The secretary of the Department of the Interior has ordered that the Mashpee Wampanoag Tribe’s reservation land be disestablished, Tribal Council chairman Cedric Cromwell said in a statement posted to the tribe’s website on Friday, March 27.
The decision returns the property, which had been held in trust by the federal government as reservation land, to the tribe and disestablishes the reservation, placing projects on the land in limbo.
Construction of 42 affordable housing units for tribal members on the land in Mashpee has yet to be finished. The construction of a $1.5 billion casino and resort on the land in Taunton has long been stalled by litigation.
“Today's action was cruel and it was unnecessary,” Mr. Cromwell said in the statement. “These are our lands, these are the lands of our ancestors, and these will be the lands of our grandchildren.”
The chairman noted that the Interior Department’s action comes as the United States confronts the COVID-19 pandemic, which had infected more than 100,000 across the nation and 100 on Cape Cod as of Friday.
The tribe’s community and government center in Mashpee has been closed in response to the virus for more than 10 days.
The decision to disestablish the tribe’s land-in-trust comes a month after the First US Circuit Court of Appeals upheld a federal judge’s decision that the Interior Department lacked the authority to take land into trust for the Mashpee Wampanoag Tribe.
Conner Swanson, a spokesperson for the Department of Interior, said that the tribe did not petition for a panel rehearing of the appeals court’s decision and the court issued its mandate on March 19.
The court mandate “requires the Interior to rescind its earlier decision,” Mr.

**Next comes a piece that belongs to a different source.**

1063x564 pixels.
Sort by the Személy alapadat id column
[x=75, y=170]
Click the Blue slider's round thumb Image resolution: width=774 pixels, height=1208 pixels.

Swanson said in reference to the 2015 Obama Administration decision to grant the land-in-trust.
“This decision does not affect the federal recognition status of the Tribe, only Interior’s statutory authority to accept the land in trust,” Mr. Swanson said.
The suit against the tribe, brought by residents of Taunton, argued that the Obama Administration erred when determining that the Mashpee Wampanoag qualified as “Indian” under the second definition of the Indian Reservation Act of 1934.
The Trump Administration in 2018 determined that the tribe also does not meet the first definition of “Indian” under the IRA.
The tribe has argued in litigation pending in federal court in Washington, DC, that the Trump Administration's 2018 decision is “arbitrary, capricious, and contrary to law.”
“The Secretary is under no court order to take our land out of trust,” Mr. Cromwell said in Friday’s statement. “He is fully aware that litigation to uphold our status as a tribe eligible for the benefits of the Indian Reorganization Act is ongoing.”
“Not since the termination era of the mid-twentieth century has a Secretary taken action to disestablish a reservation,” Mr. Cromwell continued. “We will not rest until we are treated equally with other federally recognized tribes and the status of our reservation is confirmed.”
A bill that would affirm the tribe’s land in trust passed the US House of Representatives 275 to 146 in May of last year. President Donald J. Trump tweeted his opposition to the bill, calling it a “a special interest casino Bill, backed by Elizabeth (Pocahontas) Warren” before it passed.
A version of the bill has yet to be brought to the floor in the US Senate.
Mr. Cromwell could not be reached for further comment.